The paintings highlight the principal feasts of the liturgical year. The birth of Jesus is illustrated in a canvas in the fourth chapel on the right of the entrance, painted in 1635 by the Sienese artist
Rutilio Manetti, who was influenced by Caravaggio. The light, concentrated on the figure of Baby Jesus, emphasizes this event: Christ was born to bring peace to mankind, as announced by the words held by the angels. On the left, Saint Jerome appears in his red robes in reference to the name of the donor, Monsignor Girolamo Cervoni.
The next feast day after the Nativity is Epiphany, “manifestation”. The Lord makes himself known to the people of all the earth, represented by the Magi who, after traveling from far away led by a star, the sign of the coming of the Messiah, visit Jesus and offer him rich gifts. This episode, in the center of the second chapel on the right, was painted in 1673 by the baroque artist
Vincenzo Dandini, on a commission from the Colle nobleman Leonardo Albertani.

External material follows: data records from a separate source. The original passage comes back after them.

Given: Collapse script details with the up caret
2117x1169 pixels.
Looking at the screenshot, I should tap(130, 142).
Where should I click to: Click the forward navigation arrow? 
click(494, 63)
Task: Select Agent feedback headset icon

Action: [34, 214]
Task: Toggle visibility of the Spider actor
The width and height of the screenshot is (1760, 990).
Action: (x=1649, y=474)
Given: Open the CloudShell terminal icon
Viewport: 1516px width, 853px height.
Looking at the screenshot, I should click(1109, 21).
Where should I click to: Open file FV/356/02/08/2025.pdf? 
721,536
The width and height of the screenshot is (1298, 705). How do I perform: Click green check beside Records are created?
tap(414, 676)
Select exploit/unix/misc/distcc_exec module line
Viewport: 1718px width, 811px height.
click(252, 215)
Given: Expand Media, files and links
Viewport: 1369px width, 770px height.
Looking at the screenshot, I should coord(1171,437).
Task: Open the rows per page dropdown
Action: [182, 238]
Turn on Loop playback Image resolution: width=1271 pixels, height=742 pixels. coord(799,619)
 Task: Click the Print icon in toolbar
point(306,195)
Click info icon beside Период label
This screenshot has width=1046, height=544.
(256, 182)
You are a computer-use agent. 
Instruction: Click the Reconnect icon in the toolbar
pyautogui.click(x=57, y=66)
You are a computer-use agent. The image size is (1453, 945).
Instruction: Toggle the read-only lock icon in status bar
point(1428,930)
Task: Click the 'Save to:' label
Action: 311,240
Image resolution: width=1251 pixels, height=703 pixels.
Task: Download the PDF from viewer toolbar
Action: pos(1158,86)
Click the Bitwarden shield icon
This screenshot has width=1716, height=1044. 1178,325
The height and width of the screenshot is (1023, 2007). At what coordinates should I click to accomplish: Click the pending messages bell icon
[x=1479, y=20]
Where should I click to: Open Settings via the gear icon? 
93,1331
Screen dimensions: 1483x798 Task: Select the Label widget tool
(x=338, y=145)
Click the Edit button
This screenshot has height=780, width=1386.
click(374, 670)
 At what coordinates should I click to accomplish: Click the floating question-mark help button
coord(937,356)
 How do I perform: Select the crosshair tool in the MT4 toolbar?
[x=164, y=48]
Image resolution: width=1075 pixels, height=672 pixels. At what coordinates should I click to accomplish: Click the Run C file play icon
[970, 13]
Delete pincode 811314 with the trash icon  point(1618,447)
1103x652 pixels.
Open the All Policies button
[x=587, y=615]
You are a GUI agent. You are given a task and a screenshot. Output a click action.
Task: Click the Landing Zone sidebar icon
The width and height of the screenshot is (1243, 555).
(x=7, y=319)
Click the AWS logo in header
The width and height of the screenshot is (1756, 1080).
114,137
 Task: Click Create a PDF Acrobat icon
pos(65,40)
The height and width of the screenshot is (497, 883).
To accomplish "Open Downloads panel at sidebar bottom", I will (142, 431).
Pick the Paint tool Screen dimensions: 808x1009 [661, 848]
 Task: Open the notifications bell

The Christ Child opens his arms to the three kings: Melchior, the eldest, offers incense, symbol of Jesus’ divine nature; Gaspar holds out a box of gold, symbol of the temporal power of Christ, king of the Jews; finally Balthazar, dark-skinned and wearing a turban, brings myrrh, the ointment used for embalming, the symbol of his mortal nature. The paintings on the sides, by the Sienese painter
Deifebo Burbarini, present two events that are celebrated on the Sundays right after Epiphany, the Baptism of Christ and the Wedding Feast at Cana, where Jesus performed his first miracle by turning water into wine.
The infancy of Christ concludes in the side paintings of the first chapel entering on the left, which show, on one side, Joseph warned by an angel in a dream of the imminent slaughter of male children ordered by King Herod, and on the other the Flight into Egypt. The works were commissioned between 1690 and 1712 by the Colle nobleman Ottavio Dini to the painters
Paolo de Matteis and
Giovanni Odazzi, who also painted the central canvas showing the Wedding of the Virgin Mary.